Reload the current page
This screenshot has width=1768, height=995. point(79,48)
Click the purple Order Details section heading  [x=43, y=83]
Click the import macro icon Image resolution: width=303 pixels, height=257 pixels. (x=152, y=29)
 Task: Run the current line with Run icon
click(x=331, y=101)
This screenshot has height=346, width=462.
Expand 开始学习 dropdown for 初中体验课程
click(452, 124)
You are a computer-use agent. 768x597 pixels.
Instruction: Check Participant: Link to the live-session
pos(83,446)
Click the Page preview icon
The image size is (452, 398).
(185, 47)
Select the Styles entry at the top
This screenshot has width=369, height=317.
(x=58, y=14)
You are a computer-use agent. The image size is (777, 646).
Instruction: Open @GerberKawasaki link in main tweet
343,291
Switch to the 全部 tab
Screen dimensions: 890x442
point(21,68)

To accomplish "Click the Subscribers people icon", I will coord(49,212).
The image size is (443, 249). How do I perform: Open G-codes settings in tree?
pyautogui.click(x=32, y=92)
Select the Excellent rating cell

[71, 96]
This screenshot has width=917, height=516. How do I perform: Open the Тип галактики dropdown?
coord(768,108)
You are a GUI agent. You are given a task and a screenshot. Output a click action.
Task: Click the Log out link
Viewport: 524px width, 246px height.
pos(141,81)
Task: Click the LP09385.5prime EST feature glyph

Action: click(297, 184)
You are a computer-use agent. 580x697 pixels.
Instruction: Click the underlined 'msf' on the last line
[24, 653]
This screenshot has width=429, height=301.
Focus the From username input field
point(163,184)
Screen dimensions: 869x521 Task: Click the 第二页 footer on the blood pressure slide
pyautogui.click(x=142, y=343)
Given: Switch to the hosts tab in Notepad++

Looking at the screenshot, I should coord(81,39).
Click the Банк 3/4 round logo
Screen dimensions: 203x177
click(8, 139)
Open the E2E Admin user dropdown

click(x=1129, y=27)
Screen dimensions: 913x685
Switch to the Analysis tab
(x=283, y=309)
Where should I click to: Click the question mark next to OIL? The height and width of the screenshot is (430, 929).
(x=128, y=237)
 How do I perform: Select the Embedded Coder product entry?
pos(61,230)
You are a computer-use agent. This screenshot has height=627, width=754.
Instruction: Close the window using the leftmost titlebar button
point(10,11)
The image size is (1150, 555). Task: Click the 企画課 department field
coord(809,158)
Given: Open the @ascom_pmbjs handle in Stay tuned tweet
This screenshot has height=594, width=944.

######

_What the exercise asks_: Identify every line in the data above that contains the string "height", matching case exactly, and copy each of those lines in full.

_Full response_:
This screenshot has width=1768, height=995. point(79,48)
Click the import macro icon Image resolution: width=303 pixels, height=257 pixels. (x=152, y=29)
This screenshot has height=346, width=462.
This screenshot has width=369, height=317.
This screenshot has width=917, height=516. How do I perform: Open the Тип галактики dropdown?
Viewport: 524px width, 246px height.
This screenshot has width=429, height=301.
Where should I click to: Click the question mark next to OIL? The height and width of the screenshot is (430, 929).
You are a computer-use agent. This screenshot has height=627, width=754.
This screenshot has height=594, width=944.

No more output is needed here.